Configuring aerospike metricbeat module with TLS

sentient · January 18, 2022, 7:14pm

I am looking at the code

elastic/beats/blob/master/metricbeat/module/aerospike/aerospike.go

// Licensed to Elasticsearch B.V. under one or more contributor
// license agreements. See the NOTICE file distributed with
// this work for additional information regarding copyright
// ownership. Elasticsearch B.V. licenses this file to you under
// the Apache License, Version 2.0 (the "License"); you may
// not use this file except in compliance with the License.
// You may obtain a copy of the License at
//
//     http://www.apache.org/licenses/LICENSE-2.0
//
// Unless required by applicable law or agreed to in writing,
// software distributed under the License is distributed on an
// "AS IS" BASIS, WITHOUT WARRANTIES OR CONDITIONS OF ANY
// KIND, either express or implied.  See the License for the
// specific language governing permissions and limitations
// under the License.

package aerospike

import (

This file has been truncated. show original

and trying to figure out how I should configure TLS certificates to get access to the aerospike service endpoint with TLS configured.
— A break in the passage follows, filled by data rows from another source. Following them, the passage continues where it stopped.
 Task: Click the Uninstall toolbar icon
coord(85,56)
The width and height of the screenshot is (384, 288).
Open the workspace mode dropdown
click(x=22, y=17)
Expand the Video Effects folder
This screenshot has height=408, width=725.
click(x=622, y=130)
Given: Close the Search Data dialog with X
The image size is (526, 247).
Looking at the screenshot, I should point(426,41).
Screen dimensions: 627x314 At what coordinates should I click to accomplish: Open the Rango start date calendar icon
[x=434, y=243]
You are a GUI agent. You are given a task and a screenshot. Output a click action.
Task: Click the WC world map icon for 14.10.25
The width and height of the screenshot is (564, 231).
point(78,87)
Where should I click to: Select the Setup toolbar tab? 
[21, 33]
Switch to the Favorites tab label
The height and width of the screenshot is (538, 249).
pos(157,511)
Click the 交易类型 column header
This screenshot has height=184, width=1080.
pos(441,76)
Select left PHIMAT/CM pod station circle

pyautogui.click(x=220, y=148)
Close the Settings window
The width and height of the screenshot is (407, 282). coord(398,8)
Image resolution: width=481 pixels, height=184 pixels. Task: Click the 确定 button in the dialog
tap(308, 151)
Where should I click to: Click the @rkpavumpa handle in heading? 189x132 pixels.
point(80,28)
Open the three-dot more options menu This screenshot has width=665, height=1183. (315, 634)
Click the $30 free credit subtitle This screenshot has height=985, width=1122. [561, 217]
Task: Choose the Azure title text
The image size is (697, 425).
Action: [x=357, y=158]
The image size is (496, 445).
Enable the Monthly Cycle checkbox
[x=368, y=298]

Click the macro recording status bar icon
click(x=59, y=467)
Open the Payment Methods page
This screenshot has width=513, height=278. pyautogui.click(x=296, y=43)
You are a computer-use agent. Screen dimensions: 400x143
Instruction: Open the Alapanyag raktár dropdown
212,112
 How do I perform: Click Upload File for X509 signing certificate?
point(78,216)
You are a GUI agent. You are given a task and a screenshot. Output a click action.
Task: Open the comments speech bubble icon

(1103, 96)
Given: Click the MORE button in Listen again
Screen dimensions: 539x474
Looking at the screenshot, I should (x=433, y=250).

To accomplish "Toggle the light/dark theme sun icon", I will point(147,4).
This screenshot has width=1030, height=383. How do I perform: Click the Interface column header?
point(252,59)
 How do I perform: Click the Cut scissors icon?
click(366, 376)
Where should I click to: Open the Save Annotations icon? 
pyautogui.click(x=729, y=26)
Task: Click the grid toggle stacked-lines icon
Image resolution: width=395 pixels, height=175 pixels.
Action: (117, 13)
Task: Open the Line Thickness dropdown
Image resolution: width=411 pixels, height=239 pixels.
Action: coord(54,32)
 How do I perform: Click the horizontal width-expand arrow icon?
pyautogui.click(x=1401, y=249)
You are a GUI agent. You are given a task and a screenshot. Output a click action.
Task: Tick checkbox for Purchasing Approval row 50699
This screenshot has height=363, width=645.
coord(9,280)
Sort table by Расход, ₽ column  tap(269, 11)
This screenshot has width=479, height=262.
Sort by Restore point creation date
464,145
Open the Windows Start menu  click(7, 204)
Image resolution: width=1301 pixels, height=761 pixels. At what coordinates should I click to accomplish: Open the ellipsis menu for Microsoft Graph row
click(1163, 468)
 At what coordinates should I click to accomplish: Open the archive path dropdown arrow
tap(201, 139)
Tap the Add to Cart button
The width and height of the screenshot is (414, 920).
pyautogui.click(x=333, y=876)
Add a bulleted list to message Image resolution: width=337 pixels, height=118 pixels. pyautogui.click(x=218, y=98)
Does anybody have a successful module configuration example for this?

I tried

   - module: aerospike
     metricsets: ["namespace"]
     enabled: true
     period: 10s
     hosts: ["localhost:3000"]
     ssl.certificate: /my_aerospike_certs/cert.pem
     ssl.key: /my_aerospike_certs/key.pem
     ssl.certificate_authorities: /my_aerospike_certs/ca.pem

but I keep getting this error

127.0.0.1:3000: read: connection reset by peer

Not sure when these ssl. are being applied in the module code

Thanks for any help

sentient · January 28, 2022, 5:12pm

Looking at the elastic code implementation and the aerospike client api,
this functionality is not implemented.
It should be something like this:

	serverCertPool, clientCertPool := readCertificates(*serverCertDir, *clientCertFile, *clientKeyFile)

	clientPolicy := as.NewClientPolicy()

	if len(*tlsName) > 0 || *encryptOnly == true {
		// Setup TLS Config
		tlsConfig := &tls.Config{
			Certificates:             clientCertPool,
			RootCAs:                  serverCertPool,
			InsecureSkipVerify:       *encryptOnly,
			PreferServerCipherSuites: true,
		}
		tlsConfig.BuildNameToCertificate()

		clientPolicy.TlsConfig = tlsConfig
	}

	client, err := as.NewClientWithPolicy(clientPolicy, *host, *port)
	if err != nil {
		log.Fatalln("Failed to connect to the server cluster: ", err)
	}

	log.Println("Connection successful. Discovered nodes:", client.Cluster().GetNodes())

Mario_Castro · February 8, 2022, 11:45am

Hi @sentient would you mind open a PR for this? It will be very appreciated. Thanks!

system · March 8, 2022, 1:45pm

This topic was automatically closed 28 days after the last reply. New replies are no longer allowed.